THINGS TO DO
a) Decide whether each statement agrees with the text about sad songs: (i) the song paired with Stage 1 is "Andria" by La Dispute; (ii) three songs are paired with stages of getting over a love loss; (iii) the writer knows for sure how people gain comfort from sad songs. Answer yes or no for each and quote the deciding words of the text.
b) According to the text about sad songs, what is La Dispute known for?
c) Please retype the part of the text about sad songs starting at "La Dispute is" and ending at "into its sea.".

# Start of DOCUMENT EXCERPT

It’s never easy, and for what it’s worth, it’s not something you can ever be prepared for. Some find comfort in friends, others find comfort in solitude. Sometimes you can’t talk about it. It’s all too personal, and you feel like you haven’t just lost someone, you’ve lost part of yourself.

Although I can’t say for sure how we gain comfort from sad songs, what I can tell you from personal experience is that they simply help me to put feelings into words. Although they’re not my words, they’re still something that I can relate to and act as an extension of my emotions. If this isn’t a testament of good song writing, I don’t know what is.

The following three songs are paired with their respective stages of getting over a love loss. These songs have always helped me work past my relationship problems, and have allowed me to act as a functional human being without all of the indignity of screaming at your friends in a drunken frenzy.

Stage 1: Anger

Andria, by La Dispute.

La Dispute:

La Dispute is known for their emotional and powerful vocals, so much to the point, that many don’t even consider it any form of singing, rather speaking poetically with an extreme emotive conviction.

“I breathed your name into the air; I etched your name into me.

I felt my anger swelling; I swam into its sea.

I held your name inside my heart, but it got buried in my fear.”

If these verses do not instantly wreak of emotion and sincerity to you, then you need to open your eyes. These are not the lyrics of some teenager that is full of angst, or some melodramatic princess. These are the words of someone who hasn’t just lost someone, but lost the idea of themselves that has made the fabric of his whole perception of their being. Maybe that’s the hardest part of moving on after you’ve lost someone. Everybody moves on everyday, that’s part of life. Moving on after you’ve lost a part of yourself is part of becoming who you really are.

# End of DOCUMENT EXCERPT
# Start of RECORDS SHOWN

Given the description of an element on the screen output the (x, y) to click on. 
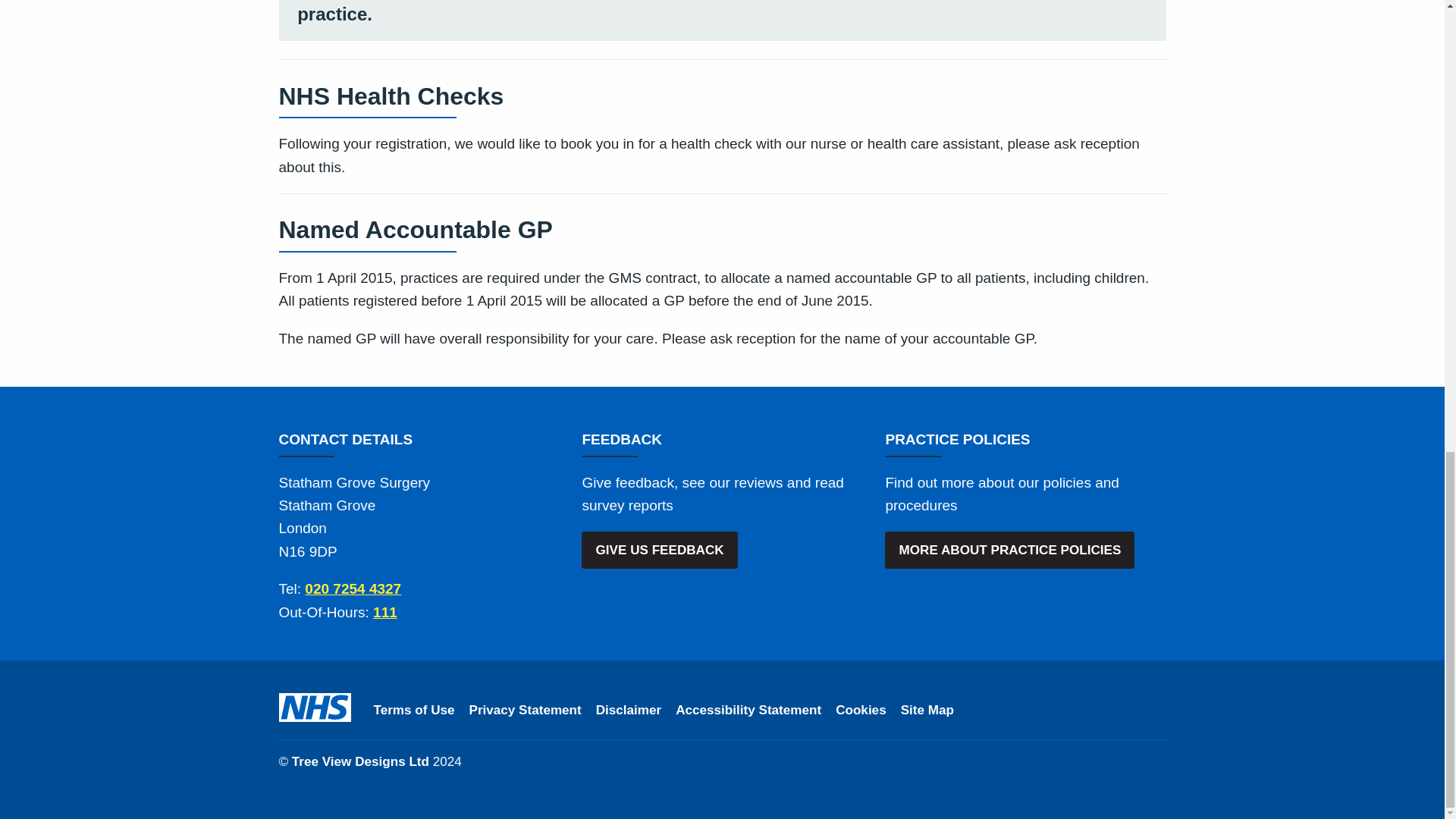
MORE ABOUT PRACTICE POLICIES (1009, 549)
Tree View Designs Ltd (360, 761)
111 (384, 611)
Site Map (927, 710)
020 7254 4327 (352, 588)
Accessibility Statement (748, 710)
Terms of Use (413, 710)
Cookies (860, 710)
Privacy Statement (524, 710)
GIVE US FEEDBACK (658, 549)
The NHS Logo (314, 706)
Disclaimer (628, 710)
Given the description of an element on the screen output the (x, y) to click on. 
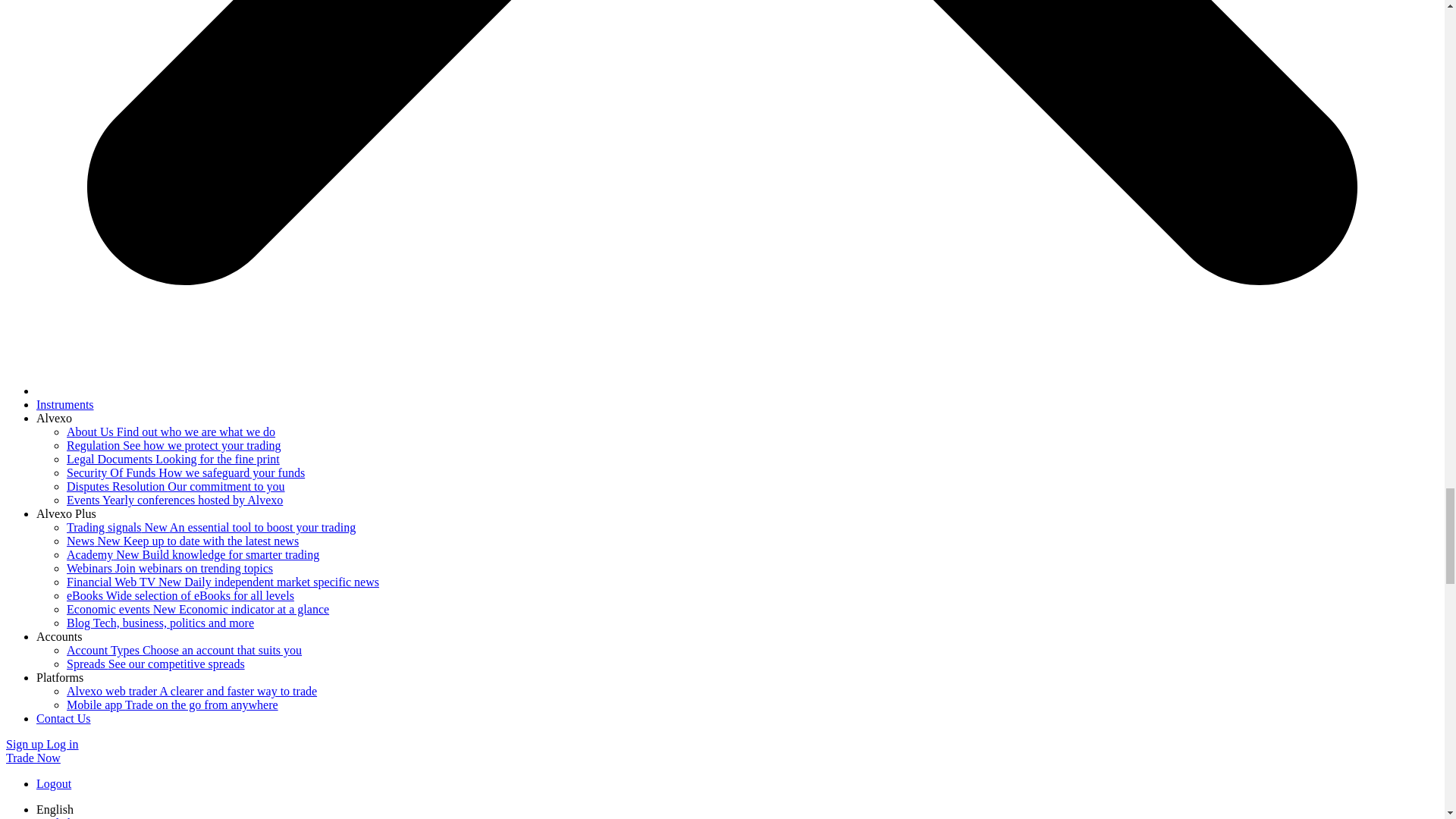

# End of RECORDS SHOWN

TASK RESPONSES
a)
(i) Yes: "Andria, by La Dispute."
(ii) Yes: "The following three songs are paired with their respective stages of getting over a love loss."
(iii) No: "Although I can’t say for sure how we gain comfort from sad songs"

b) Their emotional and powerful vocals.

c)
La Dispute is known for their emotional and powerful vocals, so much to the point, that many don’t even consider it any form of singing, rather speaking poetically with an extreme emotive conviction.

“I breathed your name into the air; I etched your name into me.

I felt my anger swelling; I swam into its sea.